Lets take a step back and look at the schema, my complex type, MyComplexType, was defined as:
XSD
<?xml version="1.0" encoding="UTF-8" standalone="no"?>
<xsd:schema xmlns="http://net.igorkromin/" xmlns:xsd="http://www.w3.org/2001/XMLSchema" targetNamespace="http://net.igorkromin/" elementFormDefault="qualified">
...
<xsd:complexType name="MyComplexType">
<xsd:sequence>
...
</xsd:sequence>
</xsd:complexType>
...
That resulted in a JAXB generated class that looked like:
Java Class
@XmlAccessorType(XmlAccessType.FIELD)
@XmlType(
name = "MyComplexType",
propOrder = {...}
)
public class MyComplexType {
...
}
So, no XmlRootElement annotation. That's because it was a complex type and not an element of that type. That should have been obvious right away, but I missed it initially. Luckily there was a simple way around it. All I had to do was tell JAXB what complex type I was expecting and wrap the XML fragment as a Source or specifically StreamSource.

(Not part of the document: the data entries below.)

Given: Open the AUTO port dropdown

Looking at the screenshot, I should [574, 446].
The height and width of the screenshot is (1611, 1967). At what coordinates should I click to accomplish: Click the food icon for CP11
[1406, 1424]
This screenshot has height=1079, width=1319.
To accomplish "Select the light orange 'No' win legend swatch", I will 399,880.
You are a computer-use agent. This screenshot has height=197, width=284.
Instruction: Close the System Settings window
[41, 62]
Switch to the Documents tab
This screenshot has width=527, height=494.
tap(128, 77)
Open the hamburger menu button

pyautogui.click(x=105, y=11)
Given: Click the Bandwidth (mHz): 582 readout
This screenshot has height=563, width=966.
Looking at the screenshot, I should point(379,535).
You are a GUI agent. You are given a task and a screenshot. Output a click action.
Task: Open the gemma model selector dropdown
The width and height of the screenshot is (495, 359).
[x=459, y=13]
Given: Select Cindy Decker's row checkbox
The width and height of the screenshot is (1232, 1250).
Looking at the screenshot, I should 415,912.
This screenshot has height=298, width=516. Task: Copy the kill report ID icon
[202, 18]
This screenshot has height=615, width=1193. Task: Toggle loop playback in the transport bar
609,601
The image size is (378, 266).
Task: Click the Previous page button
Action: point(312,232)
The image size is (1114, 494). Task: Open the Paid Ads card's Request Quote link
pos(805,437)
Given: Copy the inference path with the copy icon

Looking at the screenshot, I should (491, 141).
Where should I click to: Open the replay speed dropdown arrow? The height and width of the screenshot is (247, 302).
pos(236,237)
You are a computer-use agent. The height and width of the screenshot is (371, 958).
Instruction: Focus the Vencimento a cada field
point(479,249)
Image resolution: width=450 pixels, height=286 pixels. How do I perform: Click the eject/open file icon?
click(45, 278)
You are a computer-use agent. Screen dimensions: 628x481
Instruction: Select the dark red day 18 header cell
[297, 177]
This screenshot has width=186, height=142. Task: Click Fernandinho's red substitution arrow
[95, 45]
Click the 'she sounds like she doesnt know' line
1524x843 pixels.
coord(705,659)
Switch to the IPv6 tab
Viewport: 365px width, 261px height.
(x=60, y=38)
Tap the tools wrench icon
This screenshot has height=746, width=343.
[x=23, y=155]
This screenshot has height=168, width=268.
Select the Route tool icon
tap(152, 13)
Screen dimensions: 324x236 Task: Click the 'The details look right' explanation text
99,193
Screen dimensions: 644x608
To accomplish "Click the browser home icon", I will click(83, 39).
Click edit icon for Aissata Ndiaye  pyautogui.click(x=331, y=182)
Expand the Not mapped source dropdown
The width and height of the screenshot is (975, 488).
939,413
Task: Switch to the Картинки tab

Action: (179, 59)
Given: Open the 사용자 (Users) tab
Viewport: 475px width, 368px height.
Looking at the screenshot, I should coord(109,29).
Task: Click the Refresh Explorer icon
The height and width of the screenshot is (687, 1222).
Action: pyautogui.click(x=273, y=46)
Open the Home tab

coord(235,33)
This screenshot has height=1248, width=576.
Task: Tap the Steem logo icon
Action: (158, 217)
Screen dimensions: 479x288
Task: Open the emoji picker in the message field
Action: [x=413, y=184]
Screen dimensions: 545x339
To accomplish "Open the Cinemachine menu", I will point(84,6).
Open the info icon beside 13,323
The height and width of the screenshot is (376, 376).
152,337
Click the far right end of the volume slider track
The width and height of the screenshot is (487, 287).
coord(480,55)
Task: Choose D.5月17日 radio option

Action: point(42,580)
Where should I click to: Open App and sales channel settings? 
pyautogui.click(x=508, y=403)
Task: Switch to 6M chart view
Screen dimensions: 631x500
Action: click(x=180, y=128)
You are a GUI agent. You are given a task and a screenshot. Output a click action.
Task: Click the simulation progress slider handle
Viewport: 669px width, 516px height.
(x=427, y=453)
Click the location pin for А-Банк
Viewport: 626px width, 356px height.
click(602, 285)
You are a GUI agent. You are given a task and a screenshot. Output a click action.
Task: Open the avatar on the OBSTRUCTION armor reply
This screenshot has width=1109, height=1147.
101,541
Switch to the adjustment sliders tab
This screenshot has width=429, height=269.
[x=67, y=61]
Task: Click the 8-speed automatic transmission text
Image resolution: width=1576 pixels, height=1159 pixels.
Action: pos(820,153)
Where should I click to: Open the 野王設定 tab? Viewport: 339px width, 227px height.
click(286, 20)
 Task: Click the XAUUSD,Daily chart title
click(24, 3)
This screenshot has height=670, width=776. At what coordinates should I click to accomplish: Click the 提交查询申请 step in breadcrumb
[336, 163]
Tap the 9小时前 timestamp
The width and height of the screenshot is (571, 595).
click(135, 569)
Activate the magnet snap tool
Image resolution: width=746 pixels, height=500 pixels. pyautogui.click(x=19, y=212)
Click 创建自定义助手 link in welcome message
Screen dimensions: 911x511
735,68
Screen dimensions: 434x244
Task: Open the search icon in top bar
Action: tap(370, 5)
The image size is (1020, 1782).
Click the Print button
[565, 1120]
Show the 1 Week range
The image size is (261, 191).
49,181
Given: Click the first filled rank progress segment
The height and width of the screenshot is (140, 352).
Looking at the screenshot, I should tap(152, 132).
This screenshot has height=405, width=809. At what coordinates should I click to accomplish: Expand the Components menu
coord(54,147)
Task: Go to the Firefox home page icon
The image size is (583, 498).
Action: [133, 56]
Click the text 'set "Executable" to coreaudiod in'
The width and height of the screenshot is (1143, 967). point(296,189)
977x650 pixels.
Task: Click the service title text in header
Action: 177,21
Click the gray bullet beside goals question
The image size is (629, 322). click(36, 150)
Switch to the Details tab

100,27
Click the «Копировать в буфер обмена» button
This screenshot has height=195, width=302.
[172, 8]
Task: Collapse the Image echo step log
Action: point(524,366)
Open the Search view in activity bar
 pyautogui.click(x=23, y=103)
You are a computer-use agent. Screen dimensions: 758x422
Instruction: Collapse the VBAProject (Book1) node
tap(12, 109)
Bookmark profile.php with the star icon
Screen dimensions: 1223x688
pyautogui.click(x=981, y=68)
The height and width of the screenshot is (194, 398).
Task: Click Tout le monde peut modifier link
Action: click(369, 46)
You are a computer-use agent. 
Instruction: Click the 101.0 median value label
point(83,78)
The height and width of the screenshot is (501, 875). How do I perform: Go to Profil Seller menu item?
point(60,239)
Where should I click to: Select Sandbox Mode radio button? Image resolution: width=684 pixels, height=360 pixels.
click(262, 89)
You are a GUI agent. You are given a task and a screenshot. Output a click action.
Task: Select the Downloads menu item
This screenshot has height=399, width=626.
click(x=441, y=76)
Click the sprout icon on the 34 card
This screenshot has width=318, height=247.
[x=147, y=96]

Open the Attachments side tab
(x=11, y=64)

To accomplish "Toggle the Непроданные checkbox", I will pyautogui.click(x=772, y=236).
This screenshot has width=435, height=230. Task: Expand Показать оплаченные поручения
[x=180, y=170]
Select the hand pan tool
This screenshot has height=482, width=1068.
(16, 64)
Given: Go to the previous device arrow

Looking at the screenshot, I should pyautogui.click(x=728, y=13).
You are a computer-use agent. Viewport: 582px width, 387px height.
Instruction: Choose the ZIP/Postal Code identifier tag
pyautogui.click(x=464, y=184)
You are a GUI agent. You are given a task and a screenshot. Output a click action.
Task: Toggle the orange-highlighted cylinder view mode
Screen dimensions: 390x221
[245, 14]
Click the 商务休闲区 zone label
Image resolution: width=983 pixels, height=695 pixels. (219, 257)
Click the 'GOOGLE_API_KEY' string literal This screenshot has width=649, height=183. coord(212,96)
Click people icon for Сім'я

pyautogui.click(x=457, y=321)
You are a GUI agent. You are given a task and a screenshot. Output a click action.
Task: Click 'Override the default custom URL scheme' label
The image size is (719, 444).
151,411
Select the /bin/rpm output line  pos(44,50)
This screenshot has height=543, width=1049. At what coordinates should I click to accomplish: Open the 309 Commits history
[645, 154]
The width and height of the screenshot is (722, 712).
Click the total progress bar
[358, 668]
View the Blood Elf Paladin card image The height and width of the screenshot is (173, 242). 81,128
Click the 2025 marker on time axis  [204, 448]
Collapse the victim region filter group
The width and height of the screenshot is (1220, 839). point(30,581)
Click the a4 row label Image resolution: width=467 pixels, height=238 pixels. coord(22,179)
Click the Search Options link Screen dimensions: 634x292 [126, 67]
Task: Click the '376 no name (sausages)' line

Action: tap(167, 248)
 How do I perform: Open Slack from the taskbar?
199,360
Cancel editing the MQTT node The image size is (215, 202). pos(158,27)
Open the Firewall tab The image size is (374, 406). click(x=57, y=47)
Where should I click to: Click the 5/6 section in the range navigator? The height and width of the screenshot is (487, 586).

So the code that would achieve that looked something like...
Java
String xmlString =
"< MyComplexType xmlns=\"http://net.igorkromin/\">\n" +
" ..." +
"</MyComplexType >";
JAXBContext ctx = JAXBContext.newInstance(MyComplexType.class);
Unmarshaller u = ctx.createUnmarshaller();
ByteArrayInputStream bais = new ByteArrayInputStream(xmlString.getBytes());
Source source = new StreamSource(bais);
JAXBElement<MyComplexType> mct = u.unmarshal(source, MyComplexType.class);
That worked like a charm and I could then get my unmarshalled complex type instance from the JAXBElement instance.